- _데이터 발췌_:

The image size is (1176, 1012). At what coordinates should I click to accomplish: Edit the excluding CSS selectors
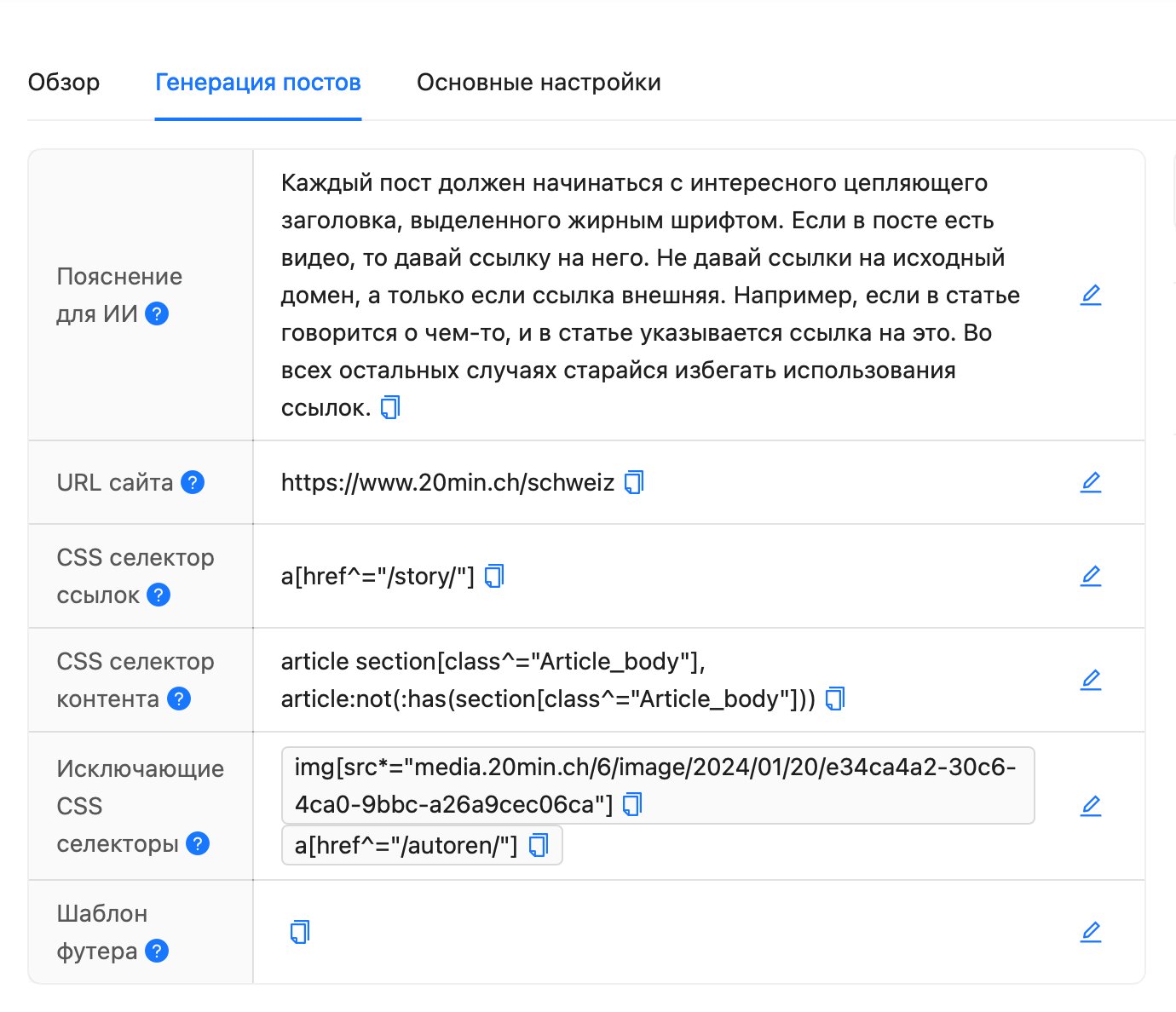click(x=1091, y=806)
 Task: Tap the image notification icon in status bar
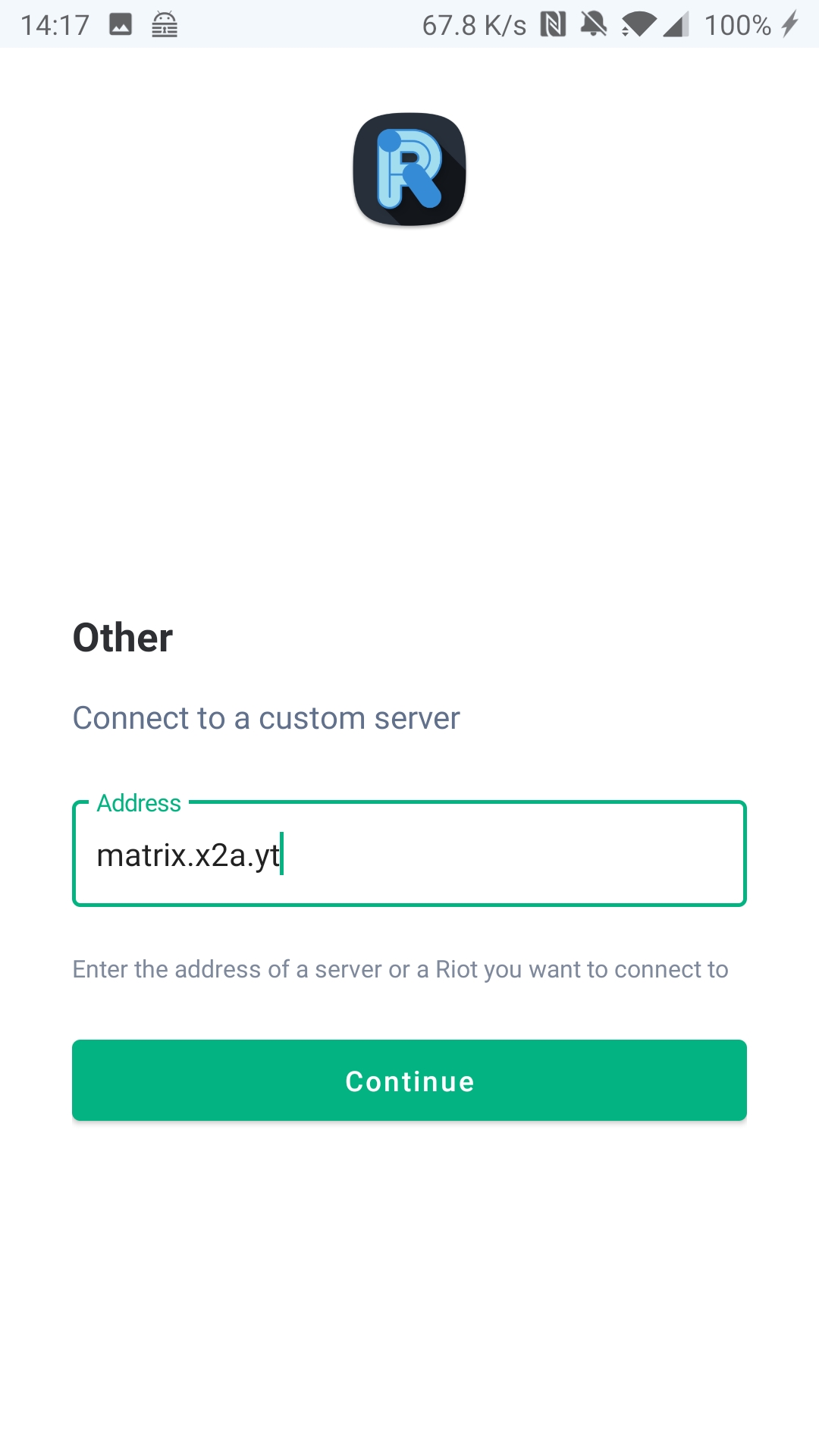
* * *
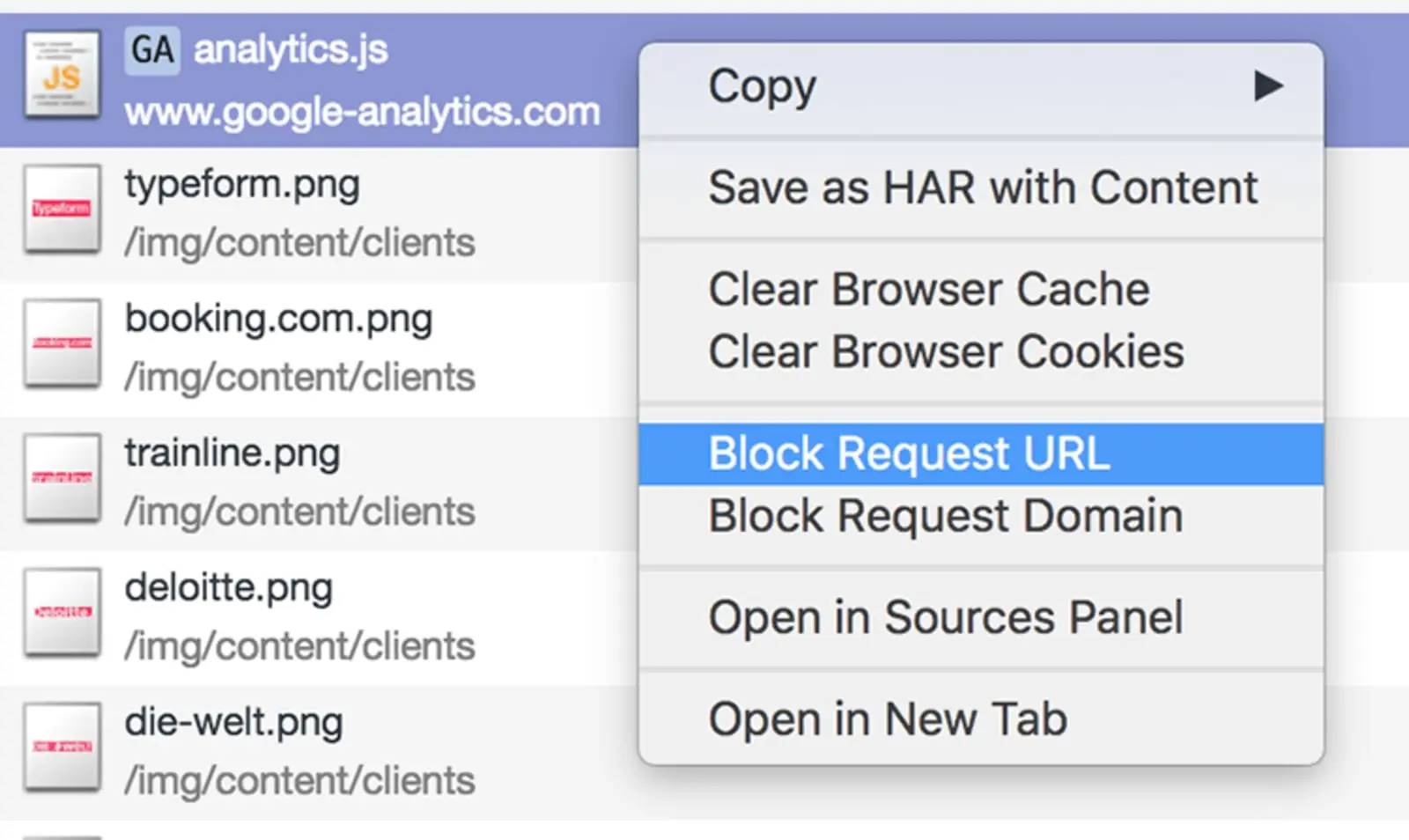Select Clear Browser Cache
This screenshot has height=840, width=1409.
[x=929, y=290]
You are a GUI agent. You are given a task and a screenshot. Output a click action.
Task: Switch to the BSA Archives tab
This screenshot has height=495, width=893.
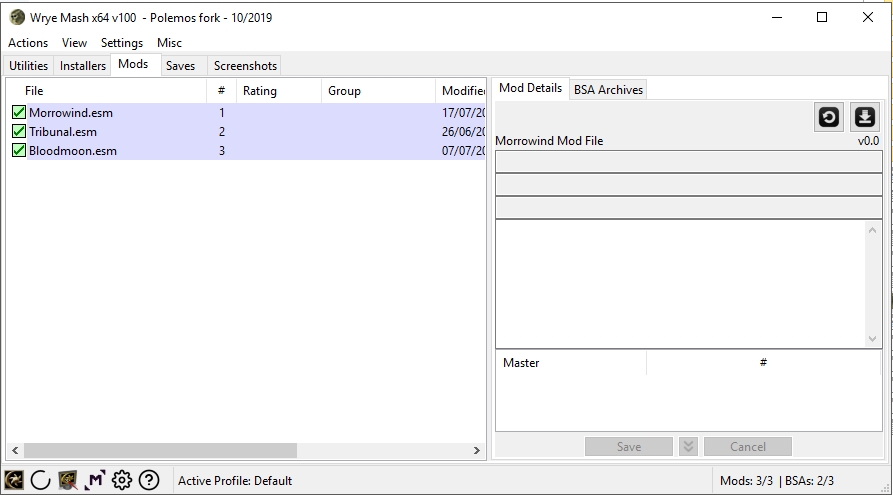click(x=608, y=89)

- _과제 내용_: "The image size" 문구가 있는 줄부터 "Task: Tap the" 문구가 있는 줄까지, 두 줄을 모두 포함해 그대로 옮겨 적으세요. 그림은 답에서 빼세요.

- _전체 답안_:
The image size is (1176, 1012). At what coordinates should I click to accomplish: Edit the excluding CSS selectors
click(x=1091, y=806)
 Task: Tap the image notification icon in status bar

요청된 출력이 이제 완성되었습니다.